━━━━━ RECORDS SHOWN

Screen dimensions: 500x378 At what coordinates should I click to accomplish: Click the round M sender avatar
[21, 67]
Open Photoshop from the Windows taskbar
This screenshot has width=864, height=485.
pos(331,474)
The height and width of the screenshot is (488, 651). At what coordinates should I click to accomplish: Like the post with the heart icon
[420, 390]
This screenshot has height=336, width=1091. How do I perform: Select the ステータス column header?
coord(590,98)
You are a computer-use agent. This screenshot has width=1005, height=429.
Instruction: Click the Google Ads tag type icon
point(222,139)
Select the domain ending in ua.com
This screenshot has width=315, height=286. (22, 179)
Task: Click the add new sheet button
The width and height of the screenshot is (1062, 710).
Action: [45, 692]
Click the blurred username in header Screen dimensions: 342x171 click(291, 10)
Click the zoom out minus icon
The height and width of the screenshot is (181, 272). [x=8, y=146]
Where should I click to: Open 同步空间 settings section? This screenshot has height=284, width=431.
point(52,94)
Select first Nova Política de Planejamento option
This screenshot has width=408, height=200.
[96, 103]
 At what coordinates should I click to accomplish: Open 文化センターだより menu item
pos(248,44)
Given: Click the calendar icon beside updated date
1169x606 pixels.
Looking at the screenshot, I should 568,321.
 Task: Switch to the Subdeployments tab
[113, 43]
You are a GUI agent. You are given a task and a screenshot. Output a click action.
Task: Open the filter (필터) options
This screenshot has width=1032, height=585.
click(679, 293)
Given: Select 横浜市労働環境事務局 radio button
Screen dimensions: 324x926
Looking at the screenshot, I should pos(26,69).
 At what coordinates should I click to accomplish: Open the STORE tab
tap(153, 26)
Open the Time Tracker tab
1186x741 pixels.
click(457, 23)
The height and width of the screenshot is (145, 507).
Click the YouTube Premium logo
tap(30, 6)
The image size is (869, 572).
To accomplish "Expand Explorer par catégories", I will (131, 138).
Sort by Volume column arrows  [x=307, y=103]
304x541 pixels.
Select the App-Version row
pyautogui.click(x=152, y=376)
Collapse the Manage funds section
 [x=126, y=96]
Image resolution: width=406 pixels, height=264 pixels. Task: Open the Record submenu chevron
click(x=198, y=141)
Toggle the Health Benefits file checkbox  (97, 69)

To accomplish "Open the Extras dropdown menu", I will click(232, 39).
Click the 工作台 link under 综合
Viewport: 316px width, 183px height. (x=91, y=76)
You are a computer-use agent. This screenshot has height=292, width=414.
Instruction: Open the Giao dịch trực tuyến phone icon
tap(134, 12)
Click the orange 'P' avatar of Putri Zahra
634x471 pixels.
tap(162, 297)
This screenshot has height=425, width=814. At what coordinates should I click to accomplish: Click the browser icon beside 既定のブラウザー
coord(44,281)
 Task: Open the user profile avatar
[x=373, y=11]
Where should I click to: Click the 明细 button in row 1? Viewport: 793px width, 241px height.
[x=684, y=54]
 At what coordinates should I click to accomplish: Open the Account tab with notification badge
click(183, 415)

━━━━━━━━━━

TASK OBJECTIVE
What you return must match the listing above exactly, with every line included.

TASK RESPONSE
Screen dimensions: 500x378 At what coordinates should I click to accomplish: Click the round M sender avatar
[21, 67]
Open Photoshop from the Windows taskbar
This screenshot has width=864, height=485.
pos(331,474)
The height and width of the screenshot is (488, 651). At what coordinates should I click to accomplish: Like the post with the heart icon
[420, 390]
This screenshot has height=336, width=1091. How do I perform: Select the ステータス column header?
coord(590,98)
You are a computer-use agent. This screenshot has width=1005, height=429.
Instruction: Click the Google Ads tag type icon
point(222,139)
Select the domain ending in ua.com
This screenshot has width=315, height=286. (22, 179)
Task: Click the add new sheet button
The width and height of the screenshot is (1062, 710).
Action: [45, 692]
Click the blurred username in header Screen dimensions: 342x171 click(291, 10)
Click the zoom out minus icon
The height and width of the screenshot is (181, 272). [x=8, y=146]
Where should I click to: Open 同步空间 settings section? This screenshot has height=284, width=431.
point(52,94)
Select first Nova Política de Planejamento option
This screenshot has width=408, height=200.
[96, 103]
 At what coordinates should I click to accomplish: Open 文化センターだより menu item
pos(248,44)
Given: Click the calendar icon beside updated date
1169x606 pixels.
Looking at the screenshot, I should 568,321.
 Task: Switch to the Subdeployments tab
[113, 43]
You are a GUI agent. You are given a task and a screenshot. Output a click action.
Task: Open the filter (필터) options
This screenshot has width=1032, height=585.
click(679, 293)
Given: Select 横浜市労働環境事務局 radio button
Screen dimensions: 324x926
Looking at the screenshot, I should pos(26,69).
 At what coordinates should I click to accomplish: Open the STORE tab
tap(153, 26)
Open the Time Tracker tab
1186x741 pixels.
click(457, 23)
The height and width of the screenshot is (145, 507).
Click the YouTube Premium logo
tap(30, 6)
The image size is (869, 572).
To accomplish "Expand Explorer par catégories", I will (131, 138).
Sort by Volume column arrows  [x=307, y=103]
304x541 pixels.
Select the App-Version row
pyautogui.click(x=152, y=376)
Collapse the Manage funds section
 [x=126, y=96]
Image resolution: width=406 pixels, height=264 pixels. Task: Open the Record submenu chevron
click(x=198, y=141)
Toggle the Health Benefits file checkbox  (97, 69)

To accomplish "Open the Extras dropdown menu", I will click(232, 39).
Click the 工作台 link under 综合
Viewport: 316px width, 183px height. (x=91, y=76)
You are a computer-use agent. This screenshot has height=292, width=414.
Instruction: Open the Giao dịch trực tuyến phone icon
tap(134, 12)
Click the orange 'P' avatar of Putri Zahra
634x471 pixels.
tap(162, 297)
This screenshot has height=425, width=814. At what coordinates should I click to accomplish: Click the browser icon beside 既定のブラウザー
coord(44,281)
 Task: Open the user profile avatar
[x=373, y=11]
Where should I click to: Click the 明细 button in row 1? Viewport: 793px width, 241px height.
[x=684, y=54]
 At what coordinates should I click to accomplish: Open the Account tab with notification badge
click(183, 415)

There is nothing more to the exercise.